--- INFORMATION PROVIDED Enclosed Below ---

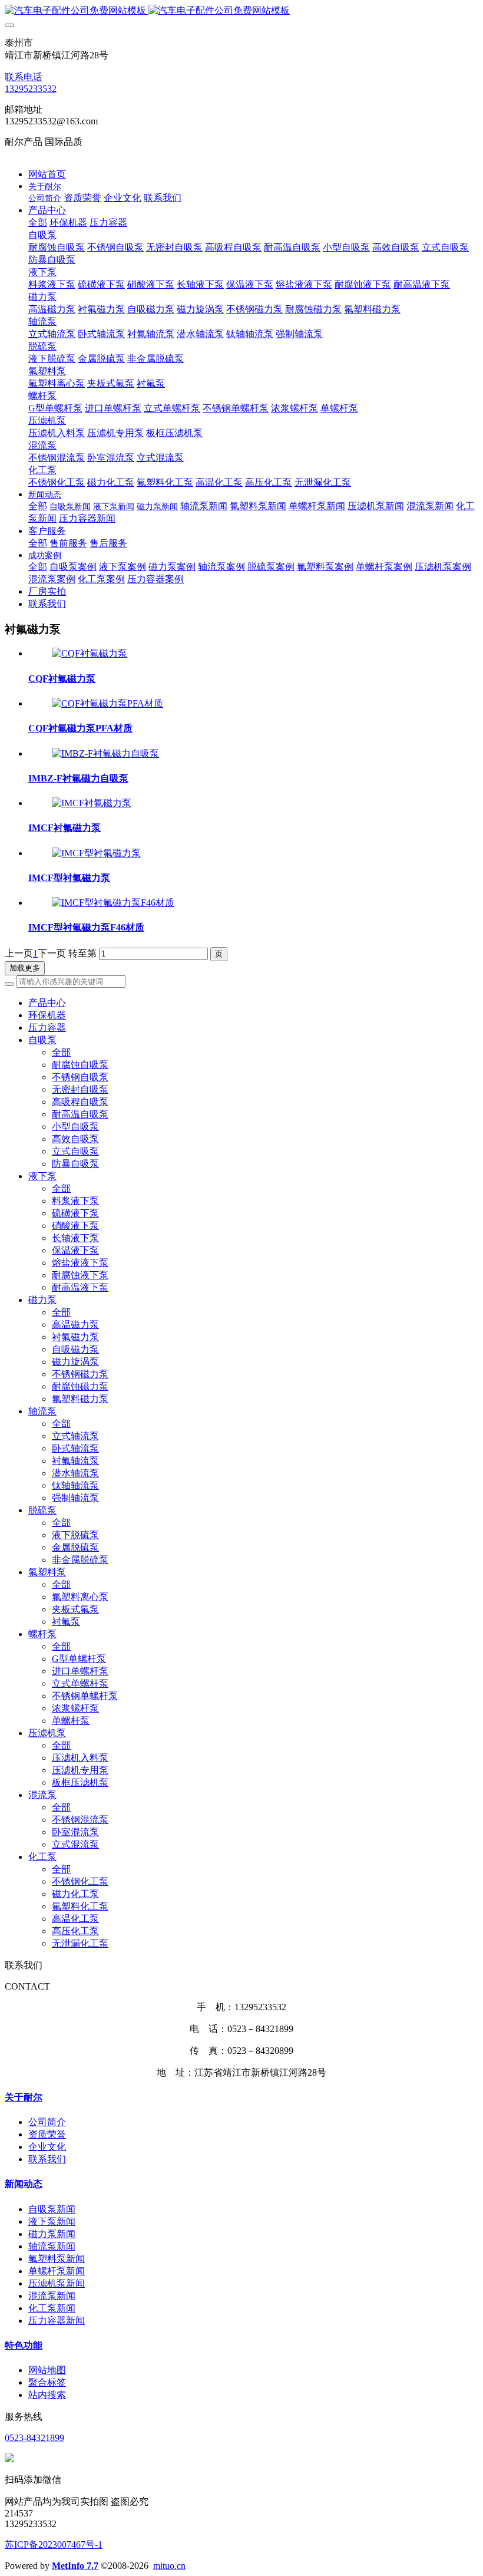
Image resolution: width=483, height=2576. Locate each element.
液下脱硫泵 (75, 1535)
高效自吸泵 (75, 1139)
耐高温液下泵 (80, 1287)
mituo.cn (169, 2566)
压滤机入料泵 (80, 1758)
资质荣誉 (47, 2134)
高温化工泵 (75, 1919)
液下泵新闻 (51, 2222)
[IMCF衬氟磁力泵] (91, 803)
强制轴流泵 (75, 1498)
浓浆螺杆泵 (75, 1708)
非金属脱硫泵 (80, 1560)
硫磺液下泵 (75, 1213)
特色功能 (23, 2345)
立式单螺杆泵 (80, 1683)
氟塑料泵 (47, 1572)
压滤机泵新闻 (56, 2283)
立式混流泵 (75, 1844)
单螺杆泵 (71, 1721)
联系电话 (23, 77)
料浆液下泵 (75, 1201)
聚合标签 (47, 2382)
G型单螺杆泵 (79, 1659)
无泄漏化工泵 (80, 1943)
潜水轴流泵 (75, 1473)
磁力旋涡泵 (75, 1362)
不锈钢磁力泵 (80, 1374)
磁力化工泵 (75, 1894)
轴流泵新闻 (51, 2246)
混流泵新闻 (51, 2296)
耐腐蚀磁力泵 (80, 1386)
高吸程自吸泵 (80, 1102)
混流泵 (42, 1795)
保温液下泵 (75, 1250)
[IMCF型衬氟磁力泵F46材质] (113, 903)
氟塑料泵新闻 (56, 2259)
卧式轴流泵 (75, 1448)
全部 (37, 222)
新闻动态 (23, 2184)
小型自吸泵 (75, 1127)
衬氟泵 (66, 1622)
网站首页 (47, 174)
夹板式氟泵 (75, 1609)
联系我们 (47, 2159)
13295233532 (31, 89)
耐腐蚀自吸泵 (80, 1065)
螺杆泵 (42, 1634)
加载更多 (24, 968)
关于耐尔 (23, 2097)
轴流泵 (42, 1411)
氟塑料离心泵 (80, 1597)
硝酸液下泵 (75, 1226)
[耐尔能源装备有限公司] (241, 11)
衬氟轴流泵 (75, 1461)
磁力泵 (42, 1300)
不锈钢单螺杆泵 (85, 1696)
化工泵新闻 (51, 2308)
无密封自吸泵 (80, 1089)
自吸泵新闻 (51, 2209)
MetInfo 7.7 (75, 2566)
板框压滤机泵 (80, 1782)
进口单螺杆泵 (80, 1671)
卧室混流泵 (75, 1832)
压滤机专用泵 (80, 1770)
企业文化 (47, 2147)
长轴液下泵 (75, 1238)
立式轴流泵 (75, 1436)
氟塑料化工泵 (80, 1906)
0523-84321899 (34, 2438)
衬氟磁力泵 (75, 1337)
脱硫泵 (42, 1510)
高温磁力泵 (75, 1325)
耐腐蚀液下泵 (80, 1275)
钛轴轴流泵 (75, 1485)
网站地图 (47, 2370)
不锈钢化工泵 (80, 1881)
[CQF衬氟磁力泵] (89, 653)
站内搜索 (47, 2395)
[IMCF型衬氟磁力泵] (96, 853)
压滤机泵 (47, 1733)
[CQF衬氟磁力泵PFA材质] (107, 703)
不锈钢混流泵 (80, 1820)
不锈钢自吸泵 (80, 1077)
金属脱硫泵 (75, 1547)
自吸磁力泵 (75, 1349)
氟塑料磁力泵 (80, 1399)
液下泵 (42, 1176)
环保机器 (47, 1015)
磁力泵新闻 (51, 2234)
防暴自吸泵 (75, 1164)
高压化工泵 (75, 1931)
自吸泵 (42, 1040)
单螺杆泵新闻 (56, 2271)
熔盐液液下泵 (80, 1263)
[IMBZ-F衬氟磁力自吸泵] (105, 753)
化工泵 (42, 1857)
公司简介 (47, 2122)
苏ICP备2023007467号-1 (53, 2544)
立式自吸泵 (75, 1151)
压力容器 (47, 1028)
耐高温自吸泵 (80, 1114)
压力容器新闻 (56, 2321)
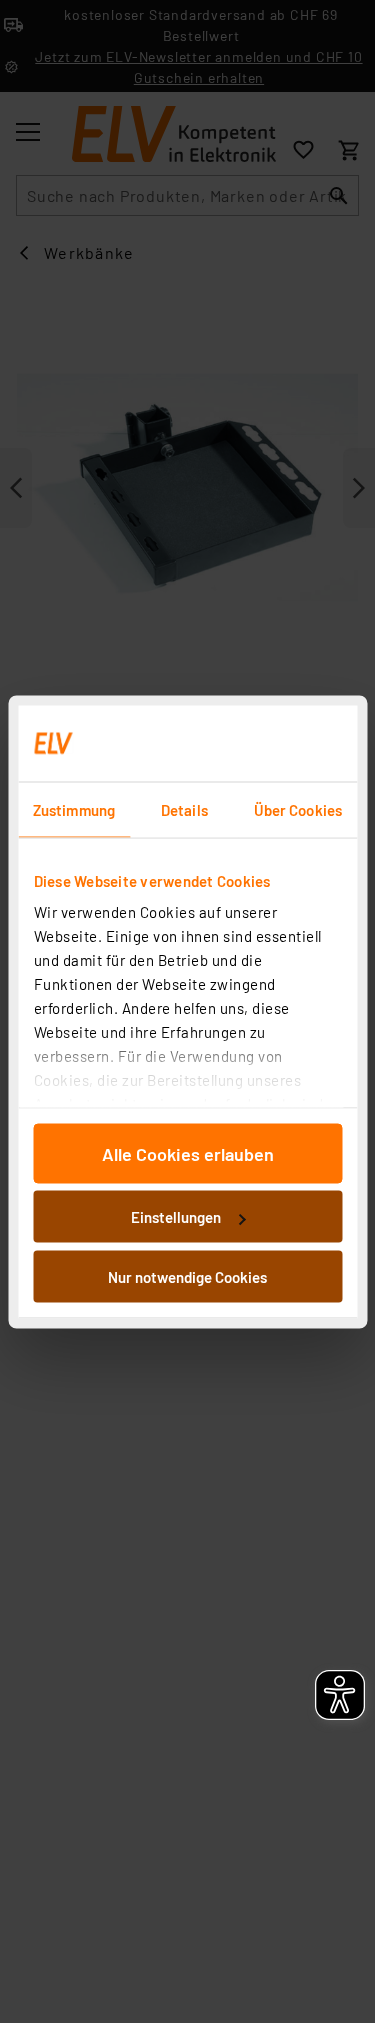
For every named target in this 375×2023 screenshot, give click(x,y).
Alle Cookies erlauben (188, 1153)
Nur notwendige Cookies (187, 1276)
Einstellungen (176, 1217)
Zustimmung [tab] (74, 809)
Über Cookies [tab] (298, 809)
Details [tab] (184, 809)
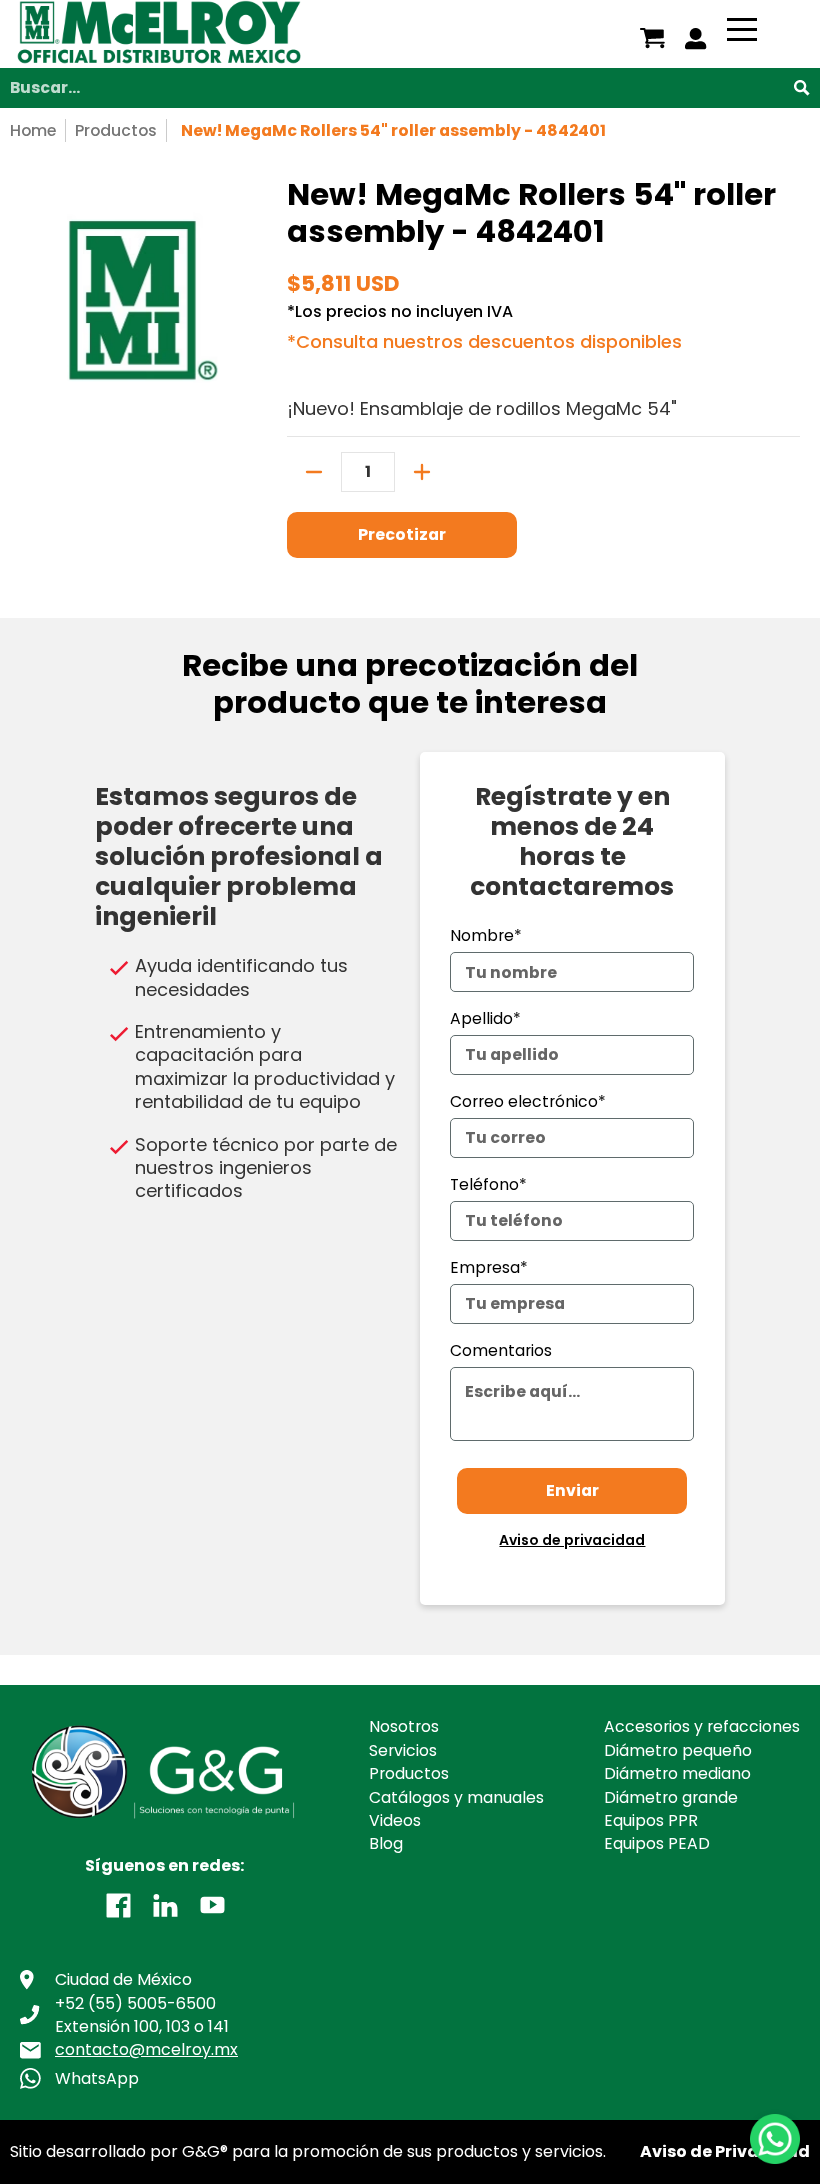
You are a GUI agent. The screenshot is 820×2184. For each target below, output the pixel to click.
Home (33, 130)
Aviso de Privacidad (725, 2151)
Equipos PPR (651, 1820)
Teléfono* (488, 1184)
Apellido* (485, 1018)
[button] (118, 1904)
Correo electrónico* (528, 1101)
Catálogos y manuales (456, 1797)
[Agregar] (422, 472)
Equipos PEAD (657, 1843)
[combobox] (410, 88)
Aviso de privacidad (572, 1540)
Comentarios (501, 1350)
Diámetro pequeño (678, 1750)
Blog (386, 1843)
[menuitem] (652, 38)
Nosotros (404, 1726)
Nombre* (486, 935)
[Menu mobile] (742, 33)
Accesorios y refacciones (702, 1726)
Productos (116, 130)
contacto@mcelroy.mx (146, 2049)
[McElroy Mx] (221, 34)
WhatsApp (97, 2078)
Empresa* (489, 1267)
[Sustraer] (314, 472)
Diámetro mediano (677, 1773)
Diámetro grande (671, 1797)
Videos (395, 1820)
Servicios (403, 1750)
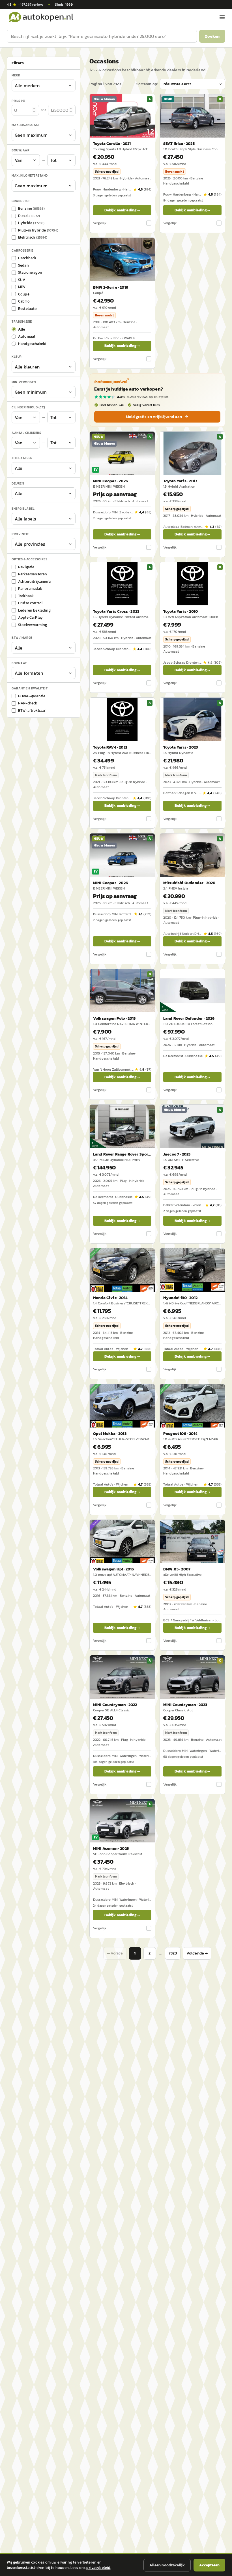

--- End of Enclosed INFORMATION PROVIDED ---

■ **EXERCISE**
Exactly as they appear, please return only the lines from the first line of the records through the line containing "联系电话 (23, 77)", both included, leaving out all pictures.

■ **REPLY TO THE EXERCISE**
Image resolution: width=483, height=2576. Locate each element.
液下脱硫泵 (75, 1535)
高效自吸泵 (75, 1139)
耐高温液下泵 (80, 1287)
mituo.cn (169, 2566)
压滤机入料泵 (80, 1758)
资质荣誉 (47, 2134)
高温化工泵 (75, 1919)
液下泵新闻 (51, 2222)
[IMCF衬氟磁力泵] (91, 803)
强制轴流泵 (75, 1498)
浓浆螺杆泵 (75, 1708)
非金属脱硫泵 (80, 1560)
硫磺液下泵 (75, 1213)
特色功能 (23, 2345)
立式单螺杆泵 (80, 1683)
氟塑料泵 (47, 1572)
压滤机泵新闻 (56, 2283)
立式混流泵 (75, 1844)
单螺杆泵 (71, 1721)
联系电话 (23, 77)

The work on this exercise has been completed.